§ **IHRE AUFGABE**
Nehmen Sie den Forumsthread über Maven-Projekte mit JavaFX in IntelliJ nach seinem letzten Satz wieder auf und schreiben Sie ihn weiter.

Ich habe dann IntelliJ geöffnet und das Projekt dann mit IntelliJ geöffnet.
Allerdings wurde nicht erkannt, das es sich um ein Maven Projekt handelt.
Ich habe dann Maven Toolkit hinzu gefügt was auch gelang aber die pom.xml war nicht die die ich im Hauptverzeichnis erstellt hatte?

Muss ich bei IntelliJ ein JavaFX Maven Projekt erstellen und dann die Quellcodedateien einfügen?


----------



## KonradN (23. Dez 2022)

MiMa hat gesagt.:


> package org.apache.logging.log4j is declared in the unnamed module, but module de.mima.dms does not read it


Du hast eine Abhängigkeit, die keine module-info hat. Und du hast eine module-info.java (was auch notwendig ist, wenn Du mit JLink arbeiten willst).

Meine Empfehlung hier:
a) Nimm ein sauberes Maven Projekt. Das kannst Du per IntelliJ erzeugen oder Du nimmst das JavaFX Projekt von mir von GitHub. Beides geht. Letzteres ist etwas einfacher, wenn Du so Abhängigkeiten haben solltest und ein Image zur Weitergabe erstellen möchtest. Aber wenn Du es nicht nimmst, dann bauen wir das moditect Plugin später von Hand ein.

§ **ANGEZEIGTES MATERIAL**
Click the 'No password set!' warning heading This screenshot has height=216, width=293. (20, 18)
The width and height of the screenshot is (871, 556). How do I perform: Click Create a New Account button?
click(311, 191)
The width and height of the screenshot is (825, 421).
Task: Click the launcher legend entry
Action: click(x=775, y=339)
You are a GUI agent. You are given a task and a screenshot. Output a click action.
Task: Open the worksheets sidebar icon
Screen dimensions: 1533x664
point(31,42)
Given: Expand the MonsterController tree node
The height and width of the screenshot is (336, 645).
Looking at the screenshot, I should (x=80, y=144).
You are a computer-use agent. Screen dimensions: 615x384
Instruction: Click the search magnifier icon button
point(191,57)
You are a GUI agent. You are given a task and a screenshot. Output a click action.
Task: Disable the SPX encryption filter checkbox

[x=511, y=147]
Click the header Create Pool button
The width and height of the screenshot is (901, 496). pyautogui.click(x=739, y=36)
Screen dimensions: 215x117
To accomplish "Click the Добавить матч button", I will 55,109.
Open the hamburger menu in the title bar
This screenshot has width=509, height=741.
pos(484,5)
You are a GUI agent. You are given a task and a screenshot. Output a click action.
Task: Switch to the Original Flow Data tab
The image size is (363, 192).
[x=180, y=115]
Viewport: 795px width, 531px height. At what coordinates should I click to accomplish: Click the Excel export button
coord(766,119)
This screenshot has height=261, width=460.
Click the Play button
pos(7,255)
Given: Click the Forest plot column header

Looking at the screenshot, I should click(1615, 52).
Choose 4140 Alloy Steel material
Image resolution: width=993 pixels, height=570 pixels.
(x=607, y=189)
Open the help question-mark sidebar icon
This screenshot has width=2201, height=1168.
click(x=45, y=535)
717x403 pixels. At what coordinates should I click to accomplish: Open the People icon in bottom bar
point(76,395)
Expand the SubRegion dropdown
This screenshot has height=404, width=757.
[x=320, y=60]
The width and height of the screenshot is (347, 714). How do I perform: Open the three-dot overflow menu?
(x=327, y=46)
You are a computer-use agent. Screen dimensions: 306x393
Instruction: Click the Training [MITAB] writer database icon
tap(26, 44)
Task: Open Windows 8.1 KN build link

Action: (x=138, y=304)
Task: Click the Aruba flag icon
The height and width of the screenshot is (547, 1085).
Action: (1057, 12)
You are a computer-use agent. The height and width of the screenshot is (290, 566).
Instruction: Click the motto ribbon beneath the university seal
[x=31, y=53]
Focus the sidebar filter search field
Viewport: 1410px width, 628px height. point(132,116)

§ **ANTWORT ZUR AUFGABE**
b) dann den Code aus dem bestehenden Projekt kopieren. Die java Dateien, die Du vermutlich in src findest, landen in src/main/java. Alle Dateien, die keine Endung auf .java haben, landen in src/main/resources. Die Ordnerstruktur behältst Du bei (Also die Ordnerstruktur, die bei java die Namespaces bilden und so).
c) bei Abhängigkeiten schaust Du, was da die letzten Versionen sind und nutzt diese. Bei log4j ist das Problem, dass sich da von 1.x zu 2.x einiges geändert hat - da kannst Du also nur die letzte Unter-Version der Hauptversion nutzen (also sollte es 1.x sein, dann wäre das die letzte 1.2.x). Ich hoffe, dass da dann schon module-info dabei sind. Der aktive Part, der nur zur Laufzeit dazu genommen wird, ist aber ohne module-info und da muss man etwas basteln. Dazu gab es hier einen anderen Thread und im anderen Repository gibt es einen Branch, der das löst. (Und das Video dazu steht immer noch aus...)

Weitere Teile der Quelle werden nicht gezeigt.